**EXERCISE**. Take from the listing each line that has the string "agent".

**RECORDS FOR PROCESSING**.

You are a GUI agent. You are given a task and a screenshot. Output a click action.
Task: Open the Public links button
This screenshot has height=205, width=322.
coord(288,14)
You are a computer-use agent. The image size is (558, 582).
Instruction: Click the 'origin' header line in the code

...

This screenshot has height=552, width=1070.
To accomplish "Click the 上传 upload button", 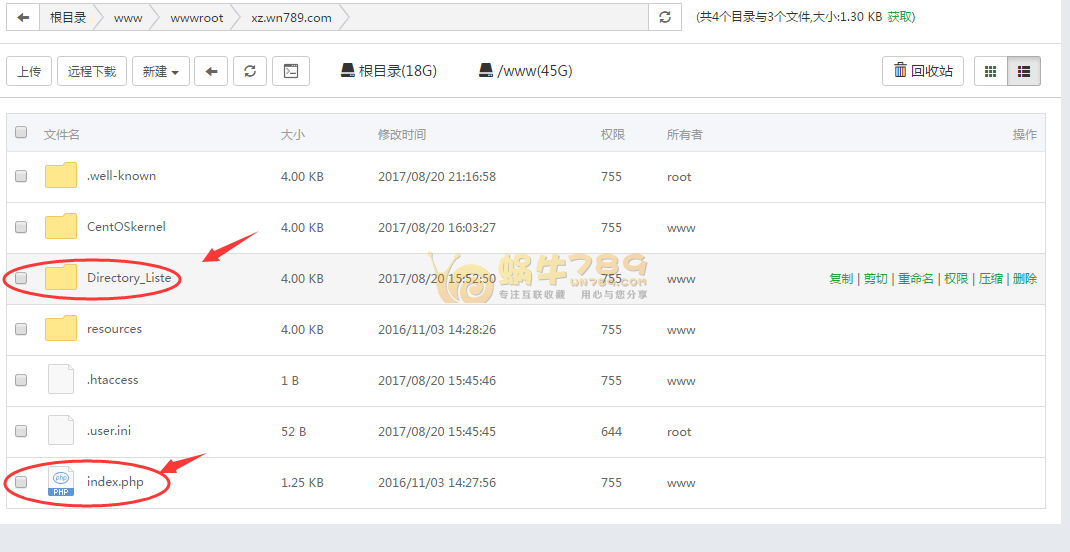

**SOLUTION BELOW**.
You are a GUI agent. You are given a task and a screenshot. Output a click action.
You are a computer-use agent. The image size is (558, 582).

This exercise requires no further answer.